▶ _Consigne_:
Prolongez le texte sur les aveux du général Musharraf en reprenant juste après sa dernière phrase.

▶ _Texte_:
━━━━━━━━━━━━━━━━━━━━━━━━━━━━━━

Les aveux du général Musharraf

Considéré comme étant un allié incontournable dans la guerre menée contre le terrorisme, et qui plus est en mauvaise santé économique, le Pakistan a pu bénéficier des largesses de Washington, notamment depuis les attaques du 11 septembre 2001, à hauteur de près de 12 milliards de dollars. Théoriquement, cette somme devait aider Islamabad à lutter contre les taliban.

Sauf qu’il semblerait que cet argent a été employé à une autre fin. En mai dernier, le chef d’état-major interarmées américain, l’amiral Mike Mullen, faisait état, devant les parlementaires du Congrès, des efforts accomplis par le Pakistan pour moderniser son arsenal nucléaire. L’Institut pour la science et la sécurité internationale (ISIS) avait alors produit des documents montrant l’extension du complexe chimique de Dera Ghazi, où est enrichi l’uranium ainsi que celui de Rawalpindi, dédié à la production du plutonium.

« Une expansion des capacités de production d’armements nucléaires complique inutilement les efforts visant à sécuriser les avoirs nucléaires du Pakistan » avaient alors souligné les chercheurs de l’ISIS. Restait alors à savoir comment Islamabad avait trouvé les moyens nécessaires pour financer cette modernisation de son arsenal nucléaire qui doit lui permettre de rester dans la course avec l’Inde, son ennemi de toujours.

━━━━━━━━━━━━━━━━━━━━━━━━━━━━━━

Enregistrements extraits
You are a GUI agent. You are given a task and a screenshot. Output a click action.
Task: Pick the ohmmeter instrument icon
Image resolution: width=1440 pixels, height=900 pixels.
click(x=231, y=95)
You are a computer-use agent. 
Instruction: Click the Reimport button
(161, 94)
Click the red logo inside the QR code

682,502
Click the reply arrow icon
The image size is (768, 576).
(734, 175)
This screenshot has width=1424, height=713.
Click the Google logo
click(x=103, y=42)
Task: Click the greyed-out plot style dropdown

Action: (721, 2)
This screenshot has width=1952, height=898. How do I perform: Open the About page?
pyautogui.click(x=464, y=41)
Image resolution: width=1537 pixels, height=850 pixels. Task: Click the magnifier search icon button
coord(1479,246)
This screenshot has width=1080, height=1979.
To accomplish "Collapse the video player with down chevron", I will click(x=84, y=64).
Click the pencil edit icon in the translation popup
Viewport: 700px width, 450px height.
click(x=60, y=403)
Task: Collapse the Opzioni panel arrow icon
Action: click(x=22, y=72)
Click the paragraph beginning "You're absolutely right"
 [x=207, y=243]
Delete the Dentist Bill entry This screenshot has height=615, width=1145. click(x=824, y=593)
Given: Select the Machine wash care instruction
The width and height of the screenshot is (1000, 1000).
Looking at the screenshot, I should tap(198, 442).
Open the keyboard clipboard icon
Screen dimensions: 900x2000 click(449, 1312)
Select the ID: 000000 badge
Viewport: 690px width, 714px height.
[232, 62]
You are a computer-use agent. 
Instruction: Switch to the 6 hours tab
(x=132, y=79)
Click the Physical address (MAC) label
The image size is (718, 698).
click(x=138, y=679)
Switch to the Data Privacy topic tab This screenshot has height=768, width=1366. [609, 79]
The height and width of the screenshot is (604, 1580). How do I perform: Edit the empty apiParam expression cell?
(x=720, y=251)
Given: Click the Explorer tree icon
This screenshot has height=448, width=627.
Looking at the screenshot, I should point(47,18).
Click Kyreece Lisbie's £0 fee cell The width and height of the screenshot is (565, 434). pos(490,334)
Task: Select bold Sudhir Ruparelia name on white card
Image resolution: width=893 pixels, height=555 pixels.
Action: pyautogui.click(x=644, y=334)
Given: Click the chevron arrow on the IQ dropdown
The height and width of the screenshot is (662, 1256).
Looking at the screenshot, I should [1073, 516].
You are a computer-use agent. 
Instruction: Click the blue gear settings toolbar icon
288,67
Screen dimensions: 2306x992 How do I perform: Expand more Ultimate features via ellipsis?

━━━━━━━━━━━━━━━━━━━━━━━━━━━━━━

▶ _Résultat_:
Cependant, rien ne permet d’étayer l’hypothèse selon laquelle l’aide américaine a été détournée au profit du programme nucléaire pakistanais. D’ailleurs, soucieux de ménager Islamabad, l’amiral Mullen s’était bien gardé d’évoquer le moindre soupçon à ce sujet.

Seulement, une partie des milliards de dollars donnés par Wahington a bel et bien été détournée. Et c’est l’ancien président pakistanais, le général Pervez Musharraf, contraint à la démission en août 2008, qui en a fait l’aveu, devant les caméras de la chaîne Express News. En fait, selon ses propos, cet argent a servi pour renforcer militairement la frontière avec l’Inde au lieu de financer la lutte contre les taliban dans les zones tribales dans l’ouest du pays, qui jouxtent l’Afghanistan, ce qui, par ailleurs, en a fait des bases de repli idéales pour les militants d’al-Qaïda

« C’était dans l’intérêt du Pakistan, voilà pourquoi j’ai agi ainsi » a justifié Pervez Musharraf. « Et je me moque bien de savoir si cela met les Etats-Unis en colère » a-t-il ajouté. Quoi qu’il en soit, les déclarations de l’ancien président pakistanais tombent plutôt mal pour le nouveau gouvernement en place à Islamabad, qui a justement besoin d’une aide financière supplémentaire de la part des Etats-Unis, actuellement en débat au Congrès, alors même que l’armée pakistanaise s’attaque aux taliban. Chose qu’elle aurait dû faire plus tôt sans la duplicité du général Musharraf.

Qui plus est, les révélations tardives de l’ancien président risquent de compliquer davantage les relations entre l’Inde et le Pakistan, dont le processus de normalisation a subi un coup d’arrêt avec les attentats de Bombay, en novembre 2008.